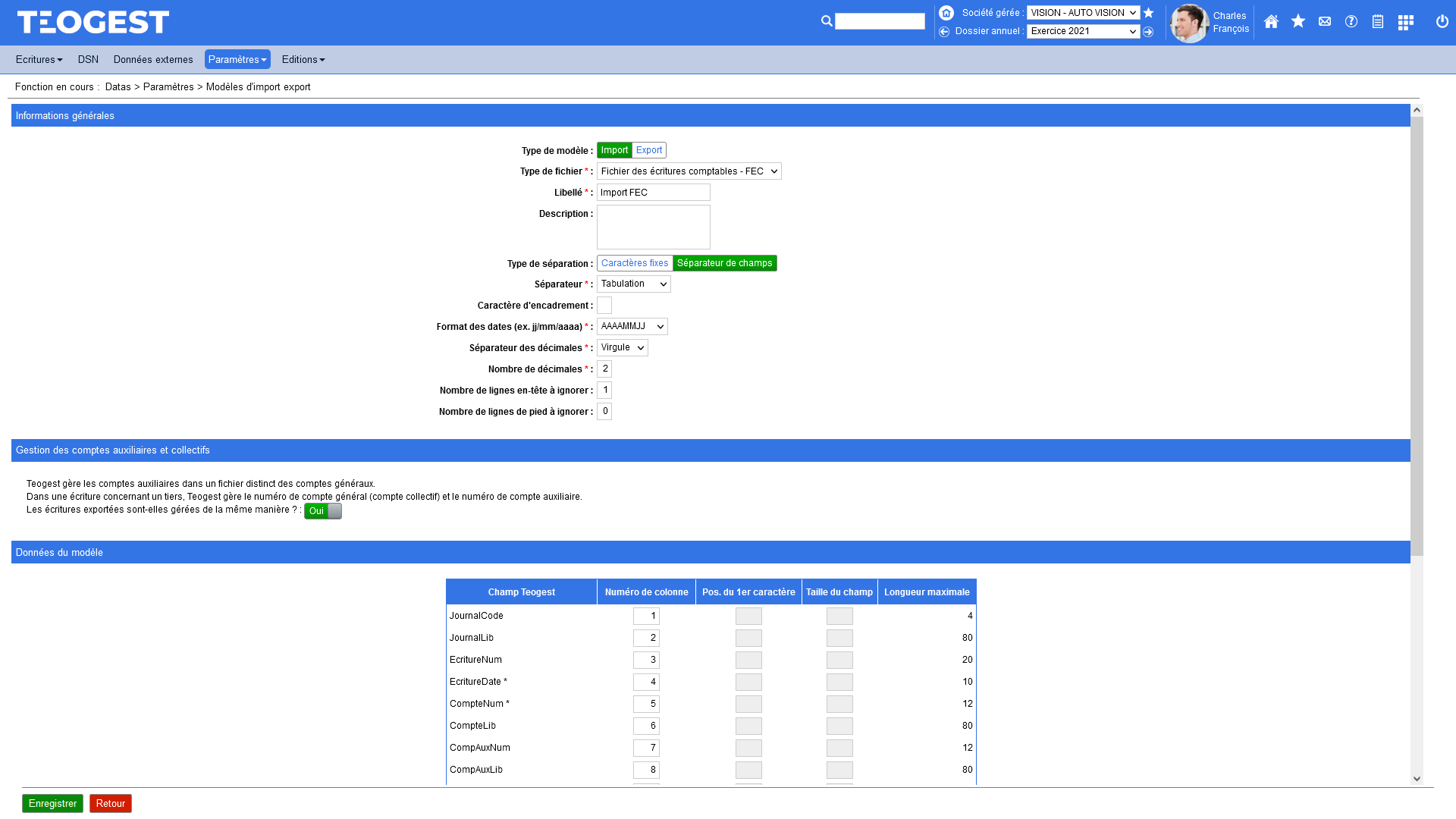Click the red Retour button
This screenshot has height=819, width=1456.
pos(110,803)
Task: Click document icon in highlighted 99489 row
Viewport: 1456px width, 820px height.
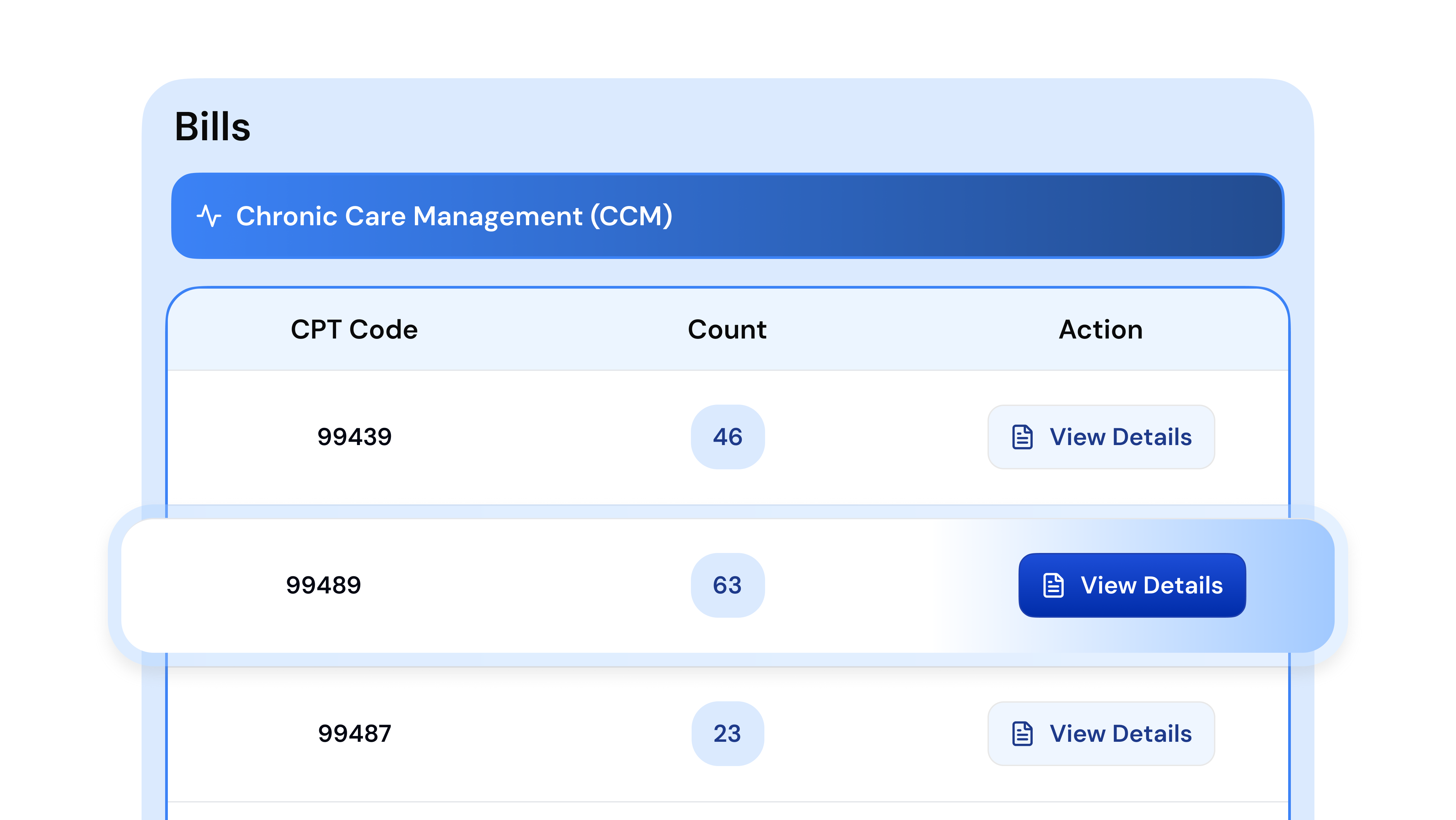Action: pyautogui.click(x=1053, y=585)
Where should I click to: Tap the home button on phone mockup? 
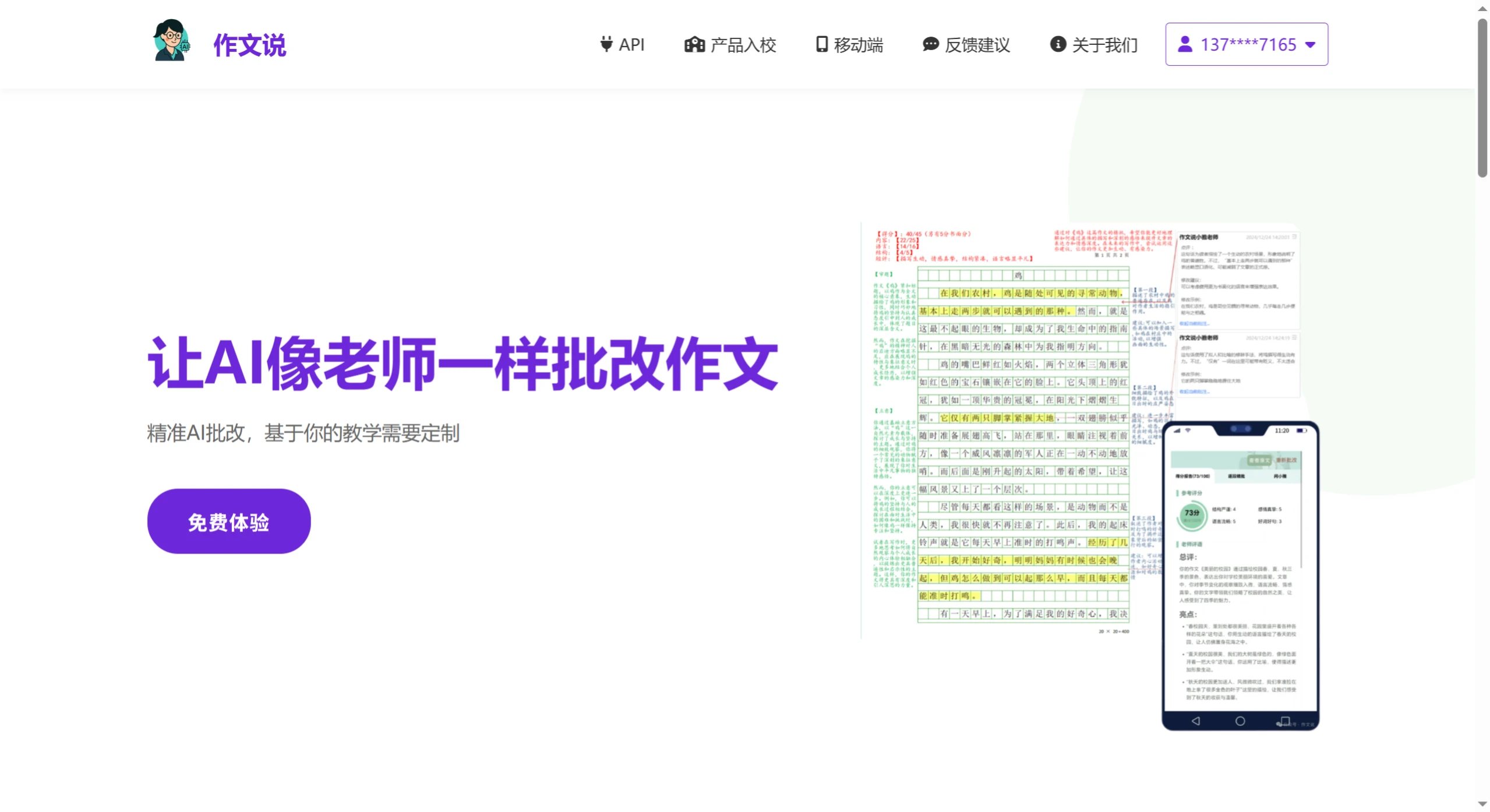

> Required action
Within the listing above, find the line containing "Task: Click document", then print it and every line after it exactly, leaving out pictures.

> Problem solution
Task: Click document icon in highlighted 99489 row
Viewport: 1456px width, 820px height.
Action: pyautogui.click(x=1053, y=585)
Where should I click to: Tap the home button on phone mockup? 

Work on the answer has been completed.